--- Exercise input Enclosed Below ---

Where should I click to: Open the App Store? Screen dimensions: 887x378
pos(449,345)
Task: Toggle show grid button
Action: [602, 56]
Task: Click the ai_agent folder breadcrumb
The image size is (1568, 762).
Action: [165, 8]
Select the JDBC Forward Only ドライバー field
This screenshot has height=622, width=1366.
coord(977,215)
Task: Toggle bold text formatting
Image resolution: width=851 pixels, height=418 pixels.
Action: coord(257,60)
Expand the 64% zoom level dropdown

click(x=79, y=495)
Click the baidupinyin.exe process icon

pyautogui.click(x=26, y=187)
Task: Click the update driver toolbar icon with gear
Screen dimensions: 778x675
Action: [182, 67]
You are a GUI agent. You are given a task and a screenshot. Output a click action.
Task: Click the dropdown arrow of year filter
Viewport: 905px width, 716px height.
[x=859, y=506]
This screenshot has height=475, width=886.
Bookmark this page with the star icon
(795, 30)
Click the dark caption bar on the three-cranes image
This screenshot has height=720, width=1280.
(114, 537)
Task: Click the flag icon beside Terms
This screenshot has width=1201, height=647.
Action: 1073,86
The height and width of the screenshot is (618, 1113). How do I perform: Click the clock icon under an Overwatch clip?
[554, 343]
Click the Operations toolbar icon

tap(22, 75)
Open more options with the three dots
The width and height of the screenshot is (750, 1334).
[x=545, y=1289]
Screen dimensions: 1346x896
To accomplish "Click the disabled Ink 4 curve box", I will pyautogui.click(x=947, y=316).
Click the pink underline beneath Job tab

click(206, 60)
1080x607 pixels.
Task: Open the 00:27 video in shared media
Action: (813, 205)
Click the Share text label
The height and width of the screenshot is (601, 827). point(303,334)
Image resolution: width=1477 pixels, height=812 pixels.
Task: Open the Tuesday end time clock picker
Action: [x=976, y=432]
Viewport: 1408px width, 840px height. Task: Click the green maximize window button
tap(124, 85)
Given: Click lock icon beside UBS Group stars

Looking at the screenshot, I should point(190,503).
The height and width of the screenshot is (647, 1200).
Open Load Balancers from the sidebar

--- End of Enclosed Exercise input ---

• What to work on: Print every entry exactly.

• Response to this exercise:
Where should I click to: Open the App Store? Screen dimensions: 887x378
pos(449,345)
Task: Toggle show grid button
Action: [602, 56]
Task: Click the ai_agent folder breadcrumb
The image size is (1568, 762).
Action: [165, 8]
Select the JDBC Forward Only ドライバー field
This screenshot has height=622, width=1366.
coord(977,215)
Task: Toggle bold text formatting
Image resolution: width=851 pixels, height=418 pixels.
Action: coord(257,60)
Expand the 64% zoom level dropdown

click(x=79, y=495)
Click the baidupinyin.exe process icon

pyautogui.click(x=26, y=187)
Task: Click the update driver toolbar icon with gear
Screen dimensions: 778x675
Action: [182, 67]
You are a GUI agent. You are given a task and a screenshot. Output a click action.
Task: Click the dropdown arrow of year filter
Viewport: 905px width, 716px height.
[x=859, y=506]
This screenshot has height=475, width=886.
Bookmark this page with the star icon
(795, 30)
Click the dark caption bar on the three-cranes image
This screenshot has height=720, width=1280.
(114, 537)
Task: Click the flag icon beside Terms
This screenshot has width=1201, height=647.
Action: 1073,86
The height and width of the screenshot is (618, 1113). How do I perform: Click the clock icon under an Overwatch clip?
[554, 343]
Click the Operations toolbar icon

tap(22, 75)
Open more options with the three dots
The width and height of the screenshot is (750, 1334).
[x=545, y=1289]
Screen dimensions: 1346x896
To accomplish "Click the disabled Ink 4 curve box", I will pyautogui.click(x=947, y=316).
Click the pink underline beneath Job tab

click(206, 60)
1080x607 pixels.
Task: Open the 00:27 video in shared media
Action: (813, 205)
Click the Share text label
The height and width of the screenshot is (601, 827). point(303,334)
Image resolution: width=1477 pixels, height=812 pixels.
Task: Open the Tuesday end time clock picker
Action: [x=976, y=432]
Viewport: 1408px width, 840px height. Task: Click the green maximize window button
tap(124, 85)
Given: Click lock icon beside UBS Group stars

Looking at the screenshot, I should point(190,503).
The height and width of the screenshot is (647, 1200).
Open Load Balancers from the sidebar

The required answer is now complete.